Well, that link didn't seem to work. If interested anyone can just Google the title.

0

PeggyJoy 11 months, 1 week ago

Papantonio: America Too Stupid For Its Own Good http://www.youtube.com/watch?v=YFHKl-...

Pap and Seder: The Dumbing Down of America http://www.youtube.com/watch?v=EQkZFk...

Papantonio: Republicans Are Making Congress Stupid http://www.youtube.com/watch?v=tmHNRD...

Papantonio: Republicans Obsessed With Burying Obama http://www.youtube.com/watch?v=19nkN_...

0

barracuda 11 months, 1 week ago

Question......... With all of the anti-movie from PeggyJoy, I haven't seen whether or not she has seen this movie. If not, maybe she should see it. It would make her more credible. As of now, as I see it, she just uses someone else's opinion.

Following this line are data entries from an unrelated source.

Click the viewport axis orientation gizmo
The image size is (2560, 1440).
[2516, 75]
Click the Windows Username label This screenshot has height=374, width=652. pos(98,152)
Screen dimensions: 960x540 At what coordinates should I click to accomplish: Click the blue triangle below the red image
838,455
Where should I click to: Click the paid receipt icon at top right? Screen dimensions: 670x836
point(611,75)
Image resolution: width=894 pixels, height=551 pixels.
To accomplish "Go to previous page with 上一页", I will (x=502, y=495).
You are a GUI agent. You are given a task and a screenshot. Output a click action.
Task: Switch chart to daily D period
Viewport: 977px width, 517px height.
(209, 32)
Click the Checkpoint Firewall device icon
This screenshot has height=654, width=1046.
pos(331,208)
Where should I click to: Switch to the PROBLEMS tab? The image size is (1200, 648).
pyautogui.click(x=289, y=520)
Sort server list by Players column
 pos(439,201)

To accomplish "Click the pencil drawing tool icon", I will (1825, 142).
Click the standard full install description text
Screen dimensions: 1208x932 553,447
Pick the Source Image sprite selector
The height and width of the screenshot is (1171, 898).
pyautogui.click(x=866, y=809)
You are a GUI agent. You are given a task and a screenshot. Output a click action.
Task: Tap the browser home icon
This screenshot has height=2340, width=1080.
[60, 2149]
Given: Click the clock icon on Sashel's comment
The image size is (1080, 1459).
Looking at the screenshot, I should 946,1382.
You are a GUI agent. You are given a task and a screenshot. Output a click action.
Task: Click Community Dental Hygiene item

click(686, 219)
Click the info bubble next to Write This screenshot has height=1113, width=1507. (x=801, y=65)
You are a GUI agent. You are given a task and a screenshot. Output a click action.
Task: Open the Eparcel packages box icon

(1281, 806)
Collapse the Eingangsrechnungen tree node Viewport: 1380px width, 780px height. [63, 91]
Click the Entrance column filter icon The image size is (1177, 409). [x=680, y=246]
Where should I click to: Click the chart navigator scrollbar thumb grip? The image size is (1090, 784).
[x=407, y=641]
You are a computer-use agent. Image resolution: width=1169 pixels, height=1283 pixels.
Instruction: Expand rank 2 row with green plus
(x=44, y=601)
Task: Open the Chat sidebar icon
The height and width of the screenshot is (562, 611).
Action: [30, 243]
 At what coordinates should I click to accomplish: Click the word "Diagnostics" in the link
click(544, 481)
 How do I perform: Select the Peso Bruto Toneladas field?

Every one should check out the "other" side before making some a truly informed statement about any movie. I for example watch some "news" on CBS, NBC, CNN, and Fox. And I listen to some AM talk radio, PBS etc. .... only then can I feel I can make a truly informed decision about todays news, entertainment etc. Sometimes just listening to one channel makes your views very narrow!

1

namvet60 11 months ago

This is not hard to believe:

http://www.breitbart.com/Big-Hollywood/2014/08/04/america-laps-michael-moore

Who woulda thunk? Does this make the "critics" eat there words?

0

downhillracer 11 months ago

No, it doesn't. People like to claim that Fox News is the best "news" around because it has the largest audience. SpongeBob Squarepants has a larger audience than most of the talking heads on Fox "News", including Bill Orally.

0

namvet60 11 months ago

You really are an idiot aren't you? You can't tell the difference between Foxnews and Breitbart - you should get out of that heavy smoke.

0

downhillracer 11 months ago

It's not a surprise that you completely miss the point as the result of being so wrapped up in your disingenuous rhetoric. In addition to proving cousins shouldn't breed, you do provide a consistently humorous slant on the dumbing down of America. Thanks!

0

namvet60 11 months ago

Typical lame attacks from the U-B troll!